Extinct species of lizard

Varanus darevskii, also known as the Central Asian monitor, is an extinct species of monitor lizard from the Early Pliocene of Tajikistan, known from a partial skull. V. darevskii might have been a close relative of, and perhaps ancestral to, the modern desert monitor (V. griseus).

== Discovery and naming ==
Varanus darevskii was described by the Russian palaeontologist Irina Levshakova in 1986, based on a partial skull in comparatively good condition from the Early Pliocene found near the village of Sor in the Sughd Region of Tajikistan. The skull preserved the snout in its entirety, alongside portions of the skull roof and palate.

The species name darevskii honors the Russian zoologist and herpetologist Ilya Darevsky. Levshakova also gave the species a common name, calling it the Central Asian monitor.

== Description ==
The skull of V. darevskii is similar to the modern desert monitor (V. griseus), but differs by having a broader parietal region and a more pointed tip of the snout. Though the fossil is incompletely preserved, it is also possible that the orbits of V. darevskii were larger than those of V. griseus. V. darevskii was slightly smaller than V. griseus (which usually grow to about one meter in length), but had bigger teeth.

== Classification ==
Levshakova classified V. darevskii within the Varanus subgenus Psammosaurus (which also contains V. griseus) on the basis of both anatomy and zoogeography. She believed V. darevskii to be closely related, perhaps ancestral, to V. griseus. Levshakova further placed the extinct species V. marathonensis in the same subgenus, arguing that it too was a close relative of V. darevskii. A 2018 analysis found V. marathonensis to fall outside of such a clade with V. griseus, instead being more closely related to eastern Varanus species such as V. flavescens and V. bengalensis.

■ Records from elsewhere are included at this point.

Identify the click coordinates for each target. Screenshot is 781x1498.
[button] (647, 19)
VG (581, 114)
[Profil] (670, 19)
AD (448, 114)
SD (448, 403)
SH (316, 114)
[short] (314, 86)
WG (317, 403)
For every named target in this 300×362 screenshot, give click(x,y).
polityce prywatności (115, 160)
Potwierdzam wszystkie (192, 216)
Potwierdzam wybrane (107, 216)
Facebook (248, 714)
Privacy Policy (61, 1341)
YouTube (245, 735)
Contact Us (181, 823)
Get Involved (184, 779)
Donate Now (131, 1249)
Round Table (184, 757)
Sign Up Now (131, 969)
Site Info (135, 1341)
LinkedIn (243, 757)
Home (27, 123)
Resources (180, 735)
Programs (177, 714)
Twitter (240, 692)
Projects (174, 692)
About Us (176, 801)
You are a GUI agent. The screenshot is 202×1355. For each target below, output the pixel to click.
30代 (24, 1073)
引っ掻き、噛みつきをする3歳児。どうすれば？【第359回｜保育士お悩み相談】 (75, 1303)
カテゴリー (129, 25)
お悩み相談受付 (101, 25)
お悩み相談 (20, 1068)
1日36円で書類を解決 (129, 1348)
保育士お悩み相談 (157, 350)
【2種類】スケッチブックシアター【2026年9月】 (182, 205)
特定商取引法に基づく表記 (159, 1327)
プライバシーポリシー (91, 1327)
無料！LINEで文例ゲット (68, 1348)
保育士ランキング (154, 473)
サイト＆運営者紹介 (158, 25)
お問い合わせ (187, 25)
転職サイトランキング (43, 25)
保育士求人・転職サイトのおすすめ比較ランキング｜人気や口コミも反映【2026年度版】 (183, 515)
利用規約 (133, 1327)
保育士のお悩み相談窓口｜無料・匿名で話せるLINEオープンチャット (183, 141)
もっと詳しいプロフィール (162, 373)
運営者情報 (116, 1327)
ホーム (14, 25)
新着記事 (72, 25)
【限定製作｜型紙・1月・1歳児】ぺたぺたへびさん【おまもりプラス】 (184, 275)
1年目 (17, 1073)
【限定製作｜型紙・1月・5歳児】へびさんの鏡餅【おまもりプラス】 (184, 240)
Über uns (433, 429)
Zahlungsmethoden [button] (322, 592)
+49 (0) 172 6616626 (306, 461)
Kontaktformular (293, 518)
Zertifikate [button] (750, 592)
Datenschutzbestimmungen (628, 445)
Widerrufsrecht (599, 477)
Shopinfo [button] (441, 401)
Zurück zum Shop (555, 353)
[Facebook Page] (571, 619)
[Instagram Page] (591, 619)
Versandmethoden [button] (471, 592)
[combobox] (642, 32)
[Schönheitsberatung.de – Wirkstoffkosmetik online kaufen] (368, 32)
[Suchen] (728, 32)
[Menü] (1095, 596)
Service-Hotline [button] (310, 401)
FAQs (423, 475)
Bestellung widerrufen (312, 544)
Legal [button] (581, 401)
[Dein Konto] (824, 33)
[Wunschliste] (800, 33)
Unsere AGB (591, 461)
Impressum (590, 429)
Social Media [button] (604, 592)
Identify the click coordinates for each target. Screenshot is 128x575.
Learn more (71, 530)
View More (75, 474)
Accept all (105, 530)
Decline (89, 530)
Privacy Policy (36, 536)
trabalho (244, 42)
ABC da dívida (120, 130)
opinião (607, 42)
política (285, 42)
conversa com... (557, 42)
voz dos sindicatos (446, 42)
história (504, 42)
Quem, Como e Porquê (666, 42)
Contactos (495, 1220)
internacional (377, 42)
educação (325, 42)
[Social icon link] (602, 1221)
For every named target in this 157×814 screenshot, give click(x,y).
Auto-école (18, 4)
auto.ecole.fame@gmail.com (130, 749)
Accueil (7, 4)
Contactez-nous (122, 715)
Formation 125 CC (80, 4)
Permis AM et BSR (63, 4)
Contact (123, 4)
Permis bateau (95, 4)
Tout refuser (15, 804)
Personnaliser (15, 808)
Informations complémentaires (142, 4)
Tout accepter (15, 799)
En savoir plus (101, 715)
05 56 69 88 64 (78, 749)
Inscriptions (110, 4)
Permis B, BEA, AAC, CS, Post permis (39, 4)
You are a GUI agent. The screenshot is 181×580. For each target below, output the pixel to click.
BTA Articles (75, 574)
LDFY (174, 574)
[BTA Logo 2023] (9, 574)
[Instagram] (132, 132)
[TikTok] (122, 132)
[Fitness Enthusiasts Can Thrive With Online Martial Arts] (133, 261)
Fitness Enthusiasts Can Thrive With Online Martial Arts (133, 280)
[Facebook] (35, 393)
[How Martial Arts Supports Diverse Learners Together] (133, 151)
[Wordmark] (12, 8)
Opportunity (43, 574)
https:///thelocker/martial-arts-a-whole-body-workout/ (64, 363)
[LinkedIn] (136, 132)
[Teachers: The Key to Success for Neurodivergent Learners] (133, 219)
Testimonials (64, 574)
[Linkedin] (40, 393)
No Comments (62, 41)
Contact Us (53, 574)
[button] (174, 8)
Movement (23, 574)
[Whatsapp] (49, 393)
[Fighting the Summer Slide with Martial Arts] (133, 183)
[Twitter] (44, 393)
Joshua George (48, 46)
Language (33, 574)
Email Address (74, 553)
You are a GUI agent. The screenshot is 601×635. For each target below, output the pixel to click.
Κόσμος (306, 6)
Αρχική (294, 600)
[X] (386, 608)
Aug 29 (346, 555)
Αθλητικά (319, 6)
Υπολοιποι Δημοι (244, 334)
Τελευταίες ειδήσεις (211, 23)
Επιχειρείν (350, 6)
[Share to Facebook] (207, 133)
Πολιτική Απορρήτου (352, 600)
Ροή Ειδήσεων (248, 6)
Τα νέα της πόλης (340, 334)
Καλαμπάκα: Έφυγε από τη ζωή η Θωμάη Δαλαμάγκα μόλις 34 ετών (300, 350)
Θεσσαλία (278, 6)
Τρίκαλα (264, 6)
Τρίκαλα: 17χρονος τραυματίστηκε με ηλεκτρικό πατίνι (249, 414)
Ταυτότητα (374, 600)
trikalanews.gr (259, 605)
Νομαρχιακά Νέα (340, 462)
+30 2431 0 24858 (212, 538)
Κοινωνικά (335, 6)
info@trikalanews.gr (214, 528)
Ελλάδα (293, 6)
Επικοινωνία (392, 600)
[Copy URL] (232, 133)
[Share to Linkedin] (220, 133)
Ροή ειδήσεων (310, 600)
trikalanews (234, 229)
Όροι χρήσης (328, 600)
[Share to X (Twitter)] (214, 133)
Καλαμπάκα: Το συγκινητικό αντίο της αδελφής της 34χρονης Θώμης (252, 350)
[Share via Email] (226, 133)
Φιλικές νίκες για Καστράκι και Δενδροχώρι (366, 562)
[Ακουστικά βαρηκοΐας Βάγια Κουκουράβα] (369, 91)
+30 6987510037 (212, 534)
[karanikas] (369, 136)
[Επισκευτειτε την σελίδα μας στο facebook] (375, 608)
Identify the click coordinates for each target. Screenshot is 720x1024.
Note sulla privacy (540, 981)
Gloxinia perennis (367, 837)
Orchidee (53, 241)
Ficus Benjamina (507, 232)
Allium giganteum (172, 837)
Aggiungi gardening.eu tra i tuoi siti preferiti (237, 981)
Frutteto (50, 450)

According to the 2004 reference work Varanoid Lizards of the World by Eric R. Pianka, Dennis King and Ruth Allen King, Levshakova's classification of V. darevskii is sensible and it would not be surprising if V. griseus were a descendant of V. darevskii, although no phylogenetic studies have yet taken V. darevskii into account and confirmed it. A 2016 analysis recovered V. darevskii as belonging to the subgenus Polydaedalus, which includes modern species such as the Nile monitor (V. niloticus), rock monitor (V. albigularis) and savannah monitor (V. exanthematicus). If this classification is correct, V. darevskii would be the first known occurrence of Polydaedalus in western Asia.